#### Problem
Each line below that includes the word "screenshot" is to be reported.

▬▬▬▬▬▬▬▬▬▬

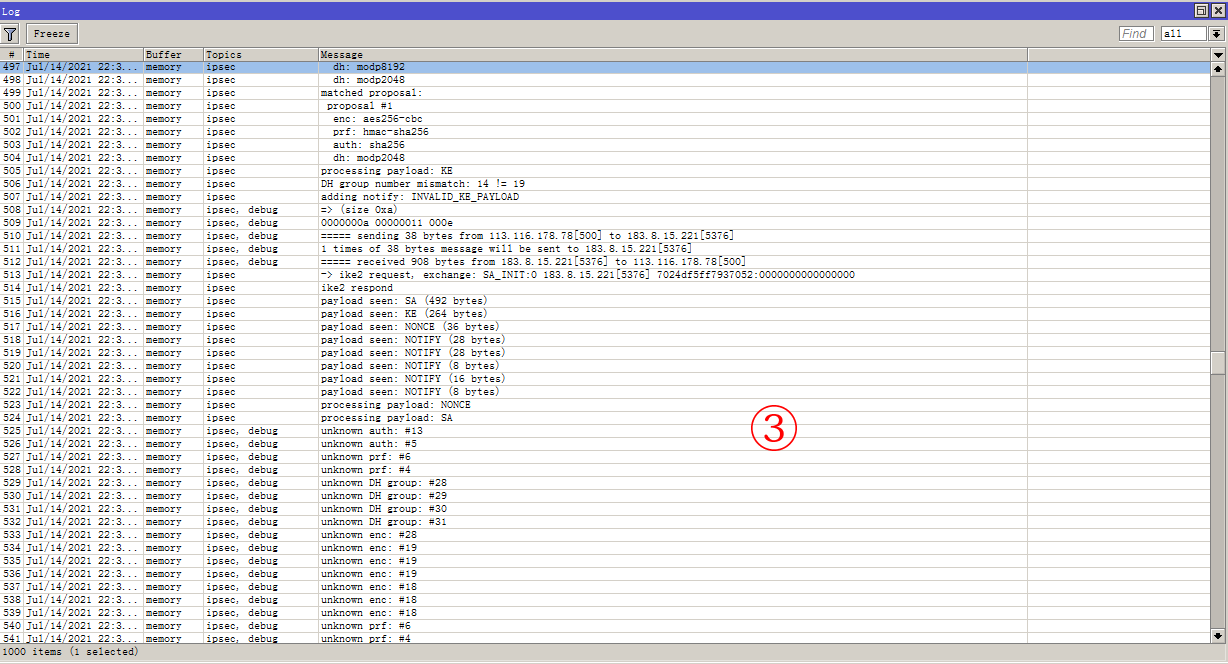Open the buffer selector via its arrow icon
The image size is (1228, 664).
click(1216, 33)
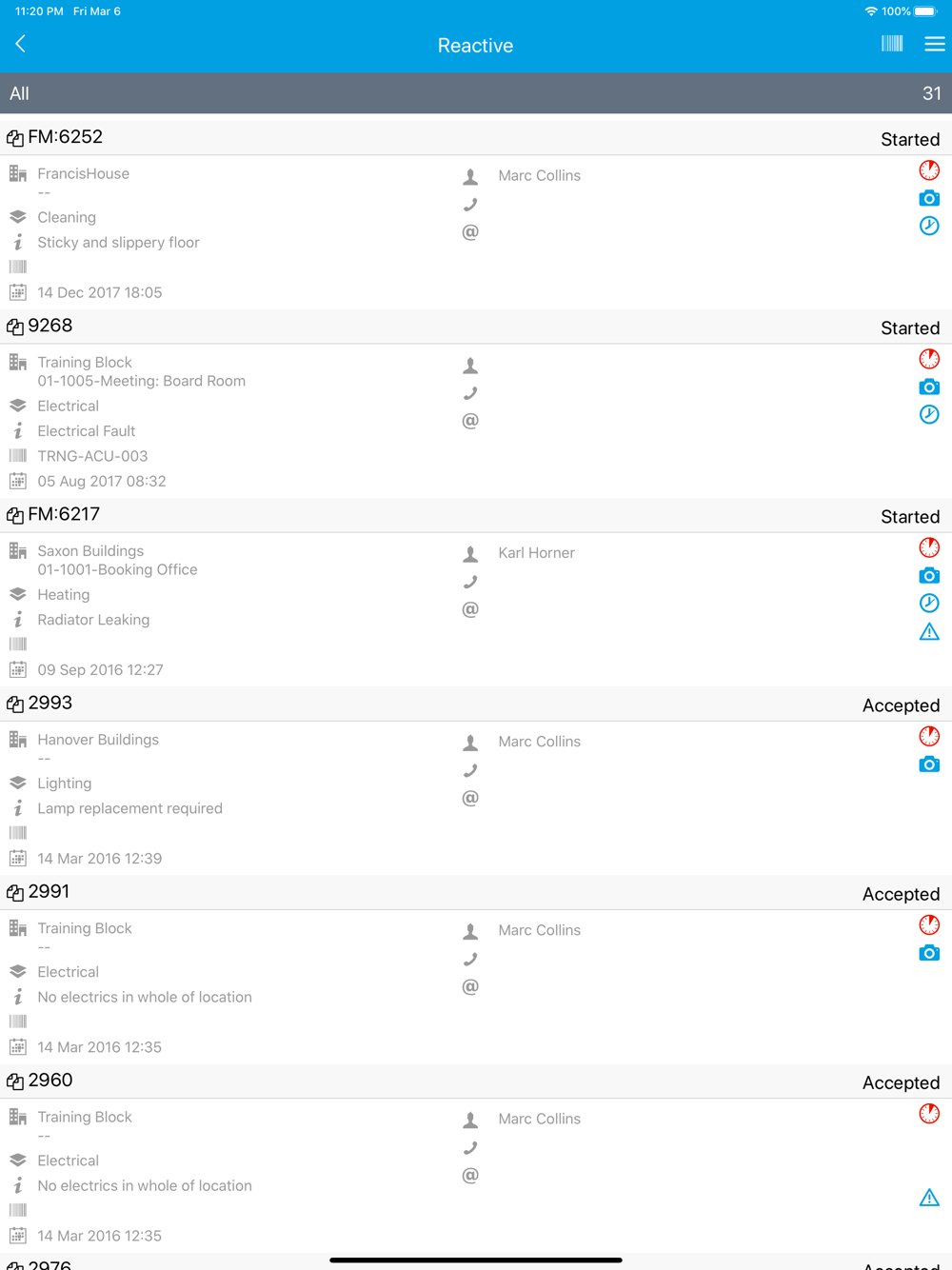Tap email @ icon in job FM:6252
The image size is (952, 1270).
(x=470, y=232)
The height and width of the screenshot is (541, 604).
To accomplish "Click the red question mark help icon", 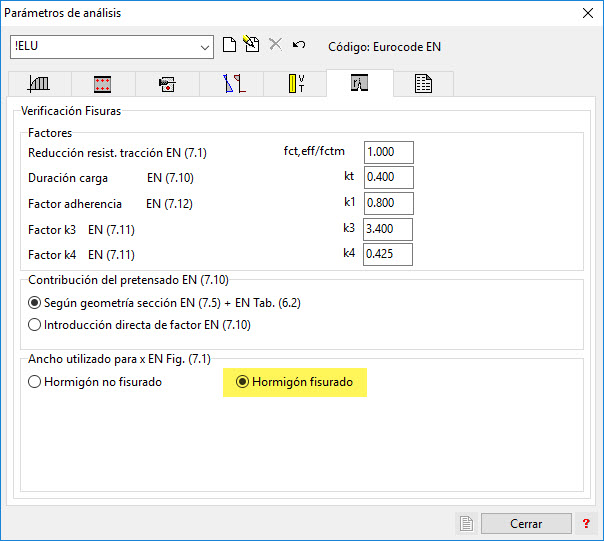I will [586, 523].
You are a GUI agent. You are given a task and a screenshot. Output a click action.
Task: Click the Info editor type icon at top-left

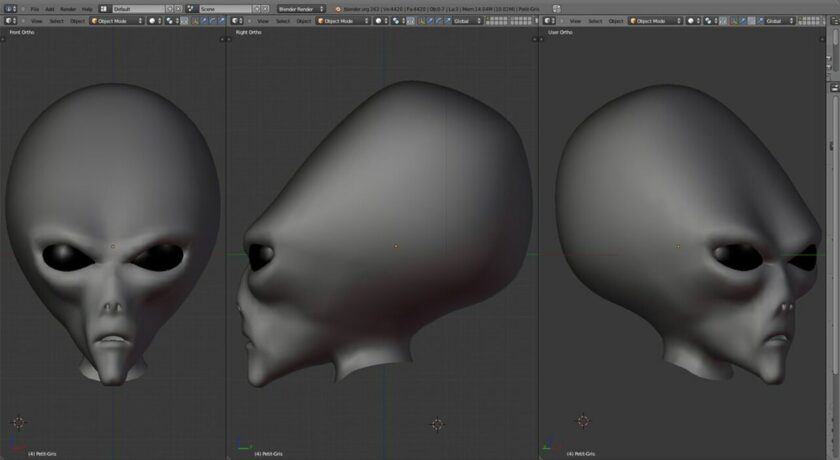tap(10, 9)
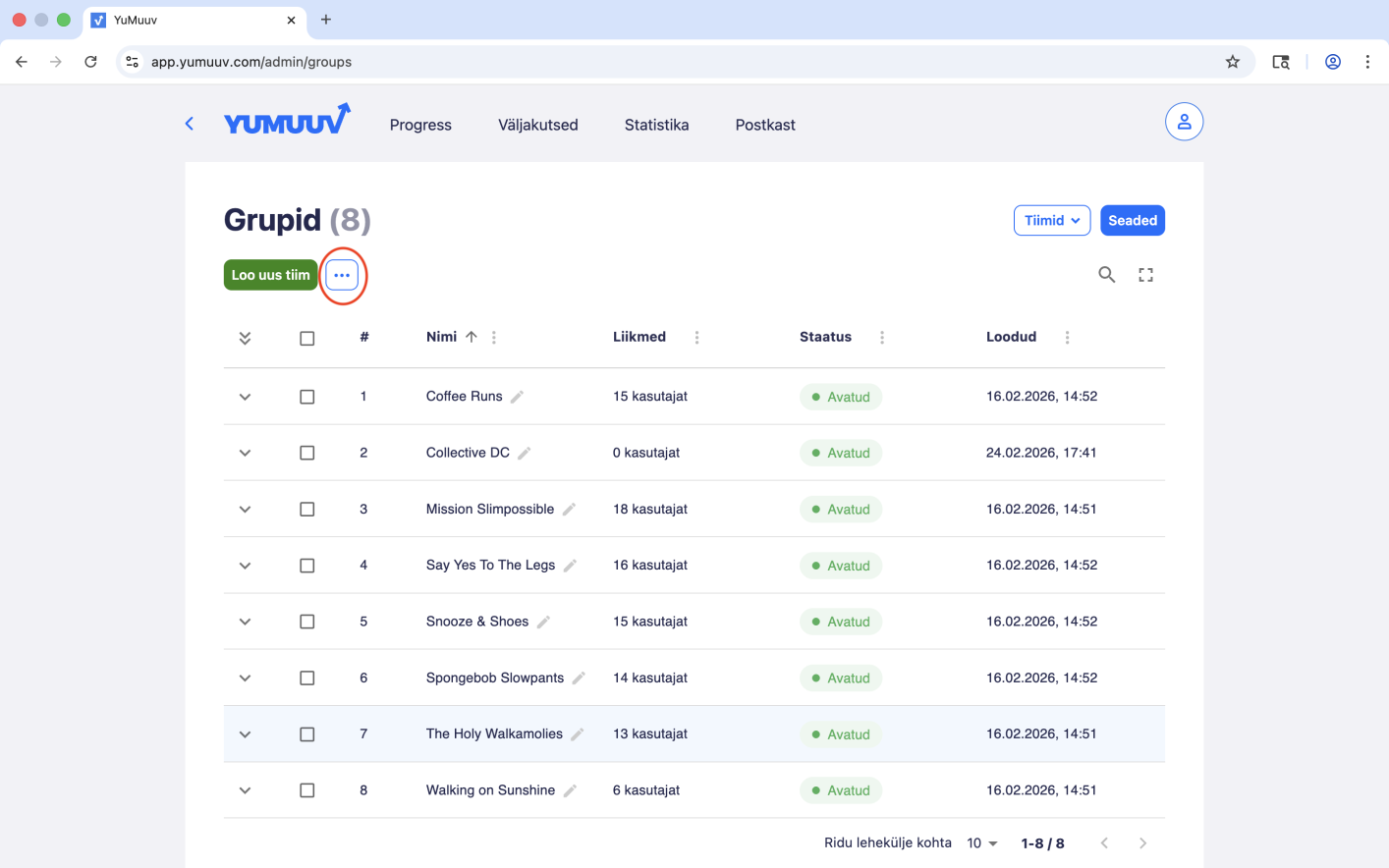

▬▬▬▬▬▬▬▬▬▬

#### Exercise response
The height and width of the screenshot is (541, 604).
You are a GUI agent. You are given a task and a screenshot. Output a click action.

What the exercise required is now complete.